School of Information Management INFO 6270 Introduction to Data Science Winter 2019/2020
Instructor: Colin Conrad
Individual Project – A Data Science Project to Call Your Own
OVERVIEW AND INSTRUCTIONS
The primary objective of INFO 6270 is to introduce you to data science and prepare you to apply data science techniques to challenges faced in your target work environment. As managers (broadly construed), it is imperative that you are not only able to work with code but also apply these technical skills to solve challenging problems and effectively communicate the results. In order to assess your ability to achieve this proficiency, you will complete a comprehensive individual project.
Using an open data repository and the Python Jupyter notebook framework that we have used throughout this class, conduct and document your own analysis. Your document must meet the following requirements:
1. Document must outline data analysis using Python 3 and document markup;
2. Document must leverage data retrieved from at least one organized repository;
3. Document must contain at least 50% original code;
4. Document must cite supporting literature, data, and code used from external sources using a distinct References section. References should loosely adhere to the APA citation style.
5. Analysis must use one or more of the following:
a. A SQL or SQL Lite database;
b. An application programming interface;
c. A Numpy dataframe.
6. Analysis must use one or more of the following:
a. Statistical analysis;
b. Association rule mining;
c. Machine learning.
7. Document must contain at least one data visualization generated by Python code.

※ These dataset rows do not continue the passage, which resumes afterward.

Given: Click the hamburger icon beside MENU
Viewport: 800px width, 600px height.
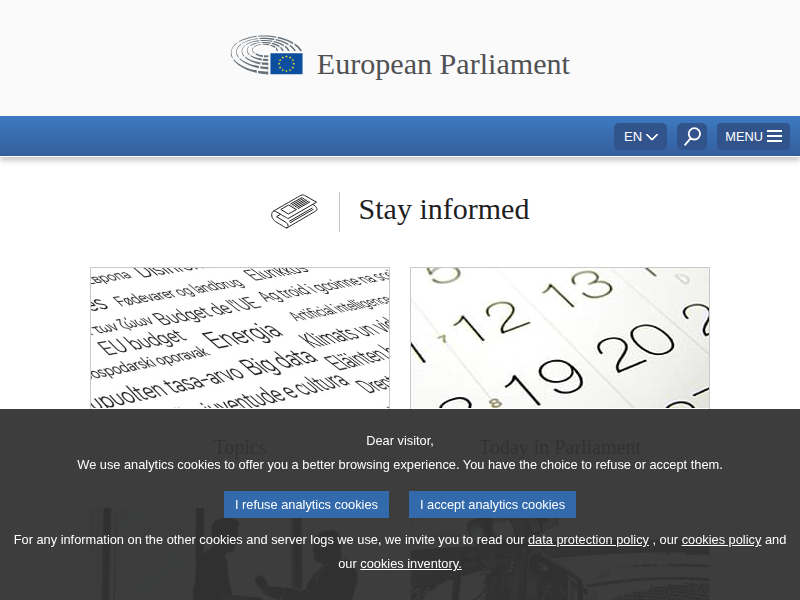Looking at the screenshot, I should 774,136.
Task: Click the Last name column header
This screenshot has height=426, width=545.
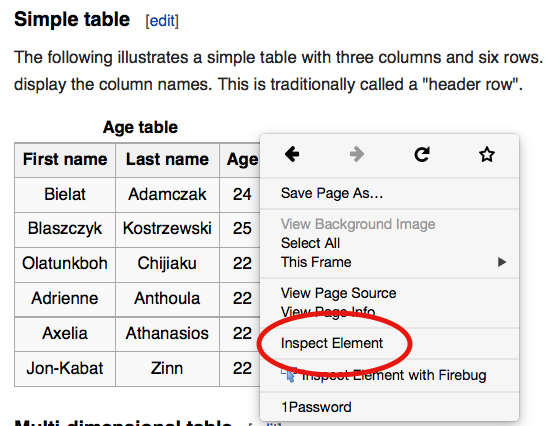Action: pos(168,160)
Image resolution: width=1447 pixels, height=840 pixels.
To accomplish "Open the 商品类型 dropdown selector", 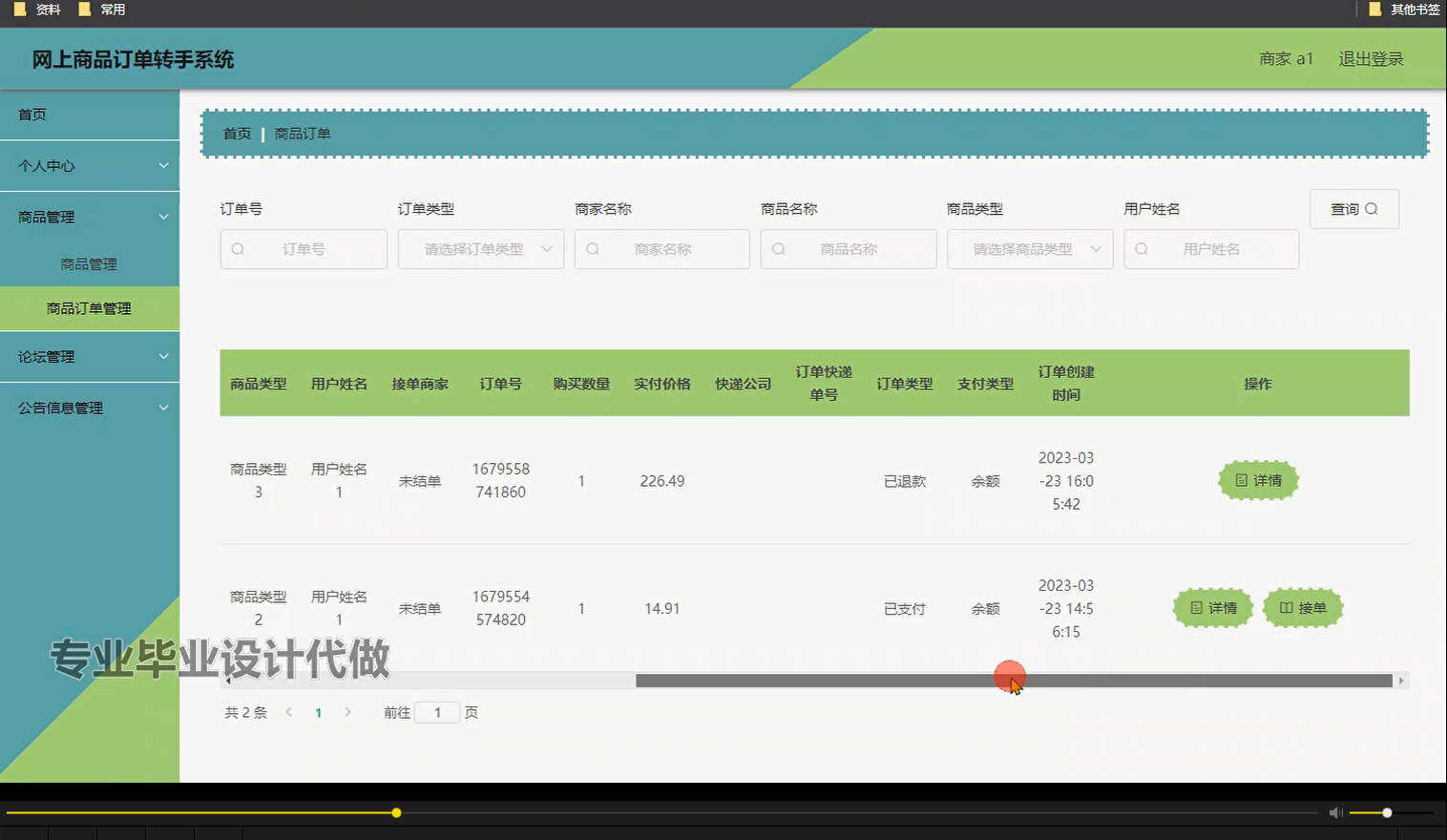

When complete, you will have the option to submit your work to the nascent SIM data repository. Contributions to this repository will help advance SIM education, research and industry projects. Contributions to the SIM data science repository must adhere to the MIT License; you will be recognized for your work, though anyone can use your code for future projects.
DEADLINE & SUBMISSION
Completion: Individual
Due date: Monday, April 13th, 11:55 pm.
Submit: Upload your Jupyter notebooks to Github (recommended) or Brightspace
ASSESSMENT
You will be assessed using the following rubric.
Description
Excellent (85%-100%)
Very Good (80%-84%)
Good (75%-79%)
Satisfactory (70%-74%)
Unsatisfactory (0%-69%)
Analysis quality (25 points)
The project reflects analysis that adheres to all of the project requirements. The analysis is conducted soundly and reflects warranted conclusions to the specified research question.
The project reflects analysis that adheres to all of the project requirements. The analysis conducted generally reflects conclusions to the specified research question.
The project reflects analysis that adheres to most of the project requirements. The analysis conducted generally reflects conclusions to the specified research question.
The project reflects analysis that adheres to most of the project requirements.
The project does not reflect analysis that adheres to the project requirements.
Documentation (10 points)
Documentation is consistently provided using Jupyter markup. An untrained reader would be able to clearly understand what code does, the problem it solves, and its usage rights.
Documentation is consistently provided using Jupyter markup. An untrained reader would be able to generally understand what the code does, the problem its solves and its usage rights.
Some documentation is provided using Jupyter markup. An untrained reader would be able to generally understand the code and the problem it solves.
Some documentation is provided using Jupyter markup.
No documentation is provided in the submitted document.
Solution (5 points)
The conducted analysis either solves an original problem or contributes to extant analysis in a substantial way.
The conducted analysis solves a problem and makes some contribution to extant analysis.
The conducted analysis solves a problem by replicating an existing solution.
The conducted analysis makes progress towards solving a problem.
The conducted analysis does not make progress towards solving a problem.